- Exercise brief:
Begin the copy at the line containing "Viewport: 776px width, 518px height." in the data below and end it at the line containing "The width and", keeping each line exact and leaving out pictures.

- Recorded data:
== Segment start ==

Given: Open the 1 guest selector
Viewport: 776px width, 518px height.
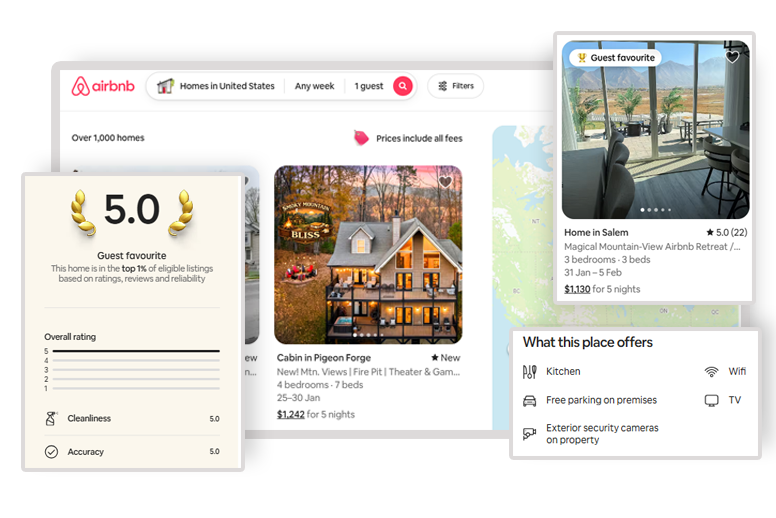Looking at the screenshot, I should [368, 86].
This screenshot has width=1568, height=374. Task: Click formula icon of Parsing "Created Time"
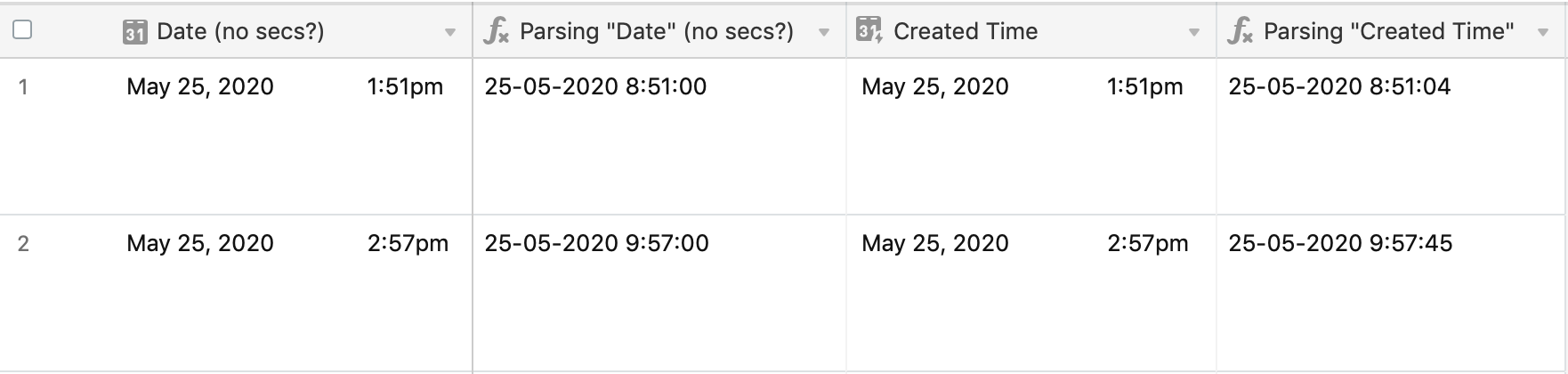pos(1240,31)
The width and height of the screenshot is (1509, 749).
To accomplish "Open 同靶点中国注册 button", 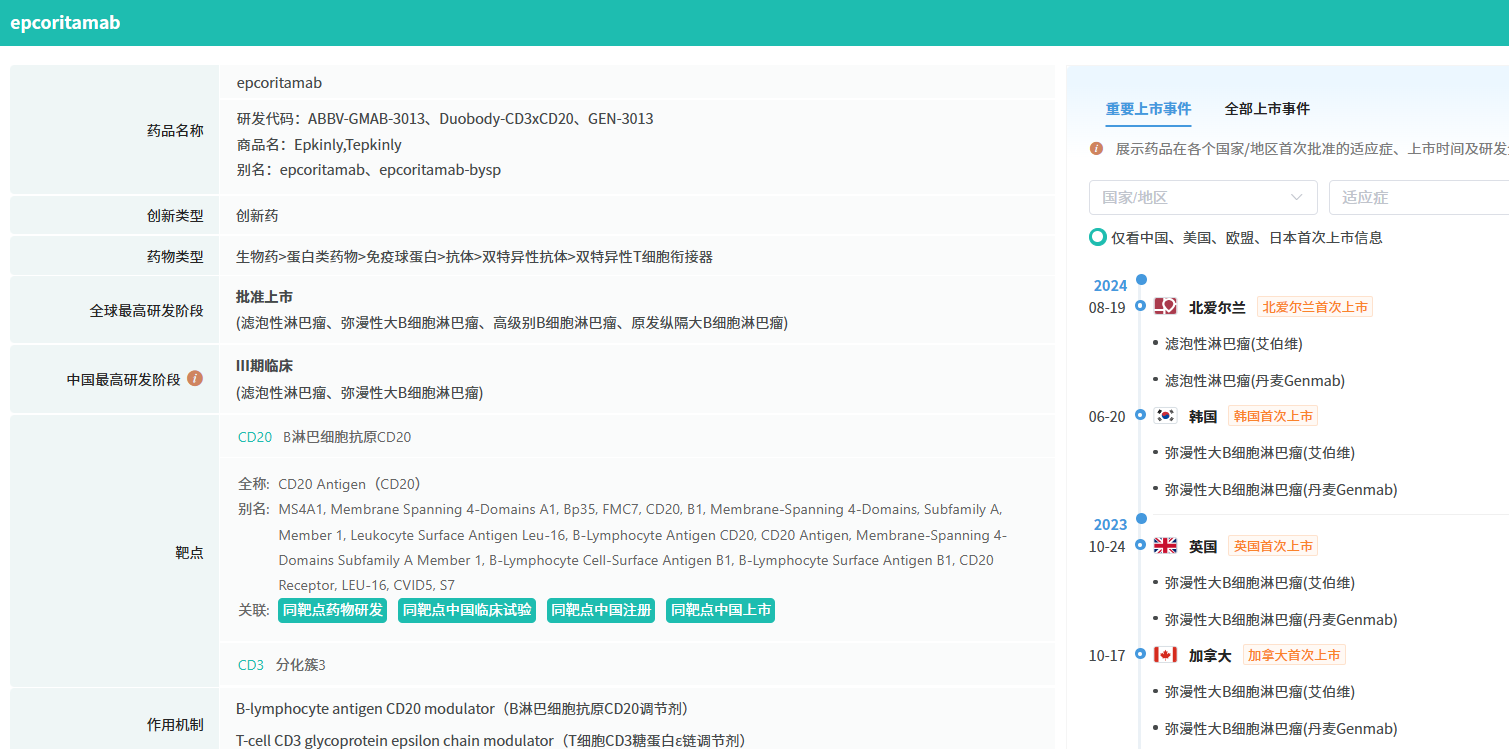I will [x=601, y=610].
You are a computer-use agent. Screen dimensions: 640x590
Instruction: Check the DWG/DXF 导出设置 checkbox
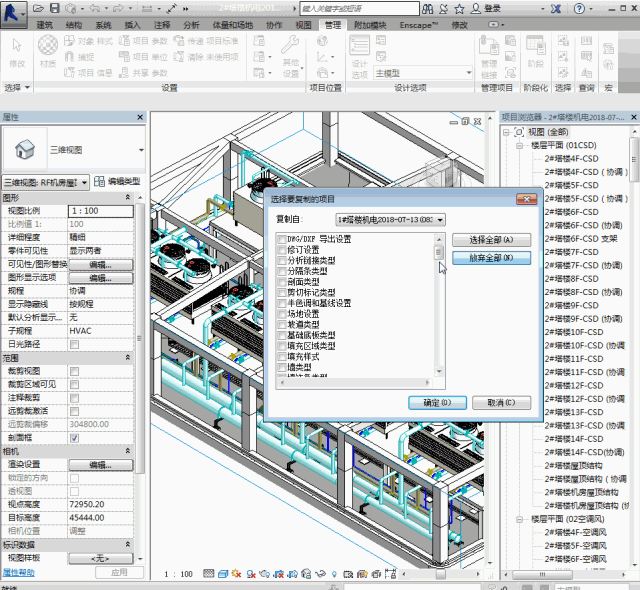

== Segment end ==

- Exercise output:
Viewport: 776px width, 518px height.
Looking at the screenshot, I should [368, 86].
This screenshot has width=1568, height=374. Task: Click formula icon of Parsing "Created Time"
pos(1240,31)
The width and height of the screenshot is (1509, 749).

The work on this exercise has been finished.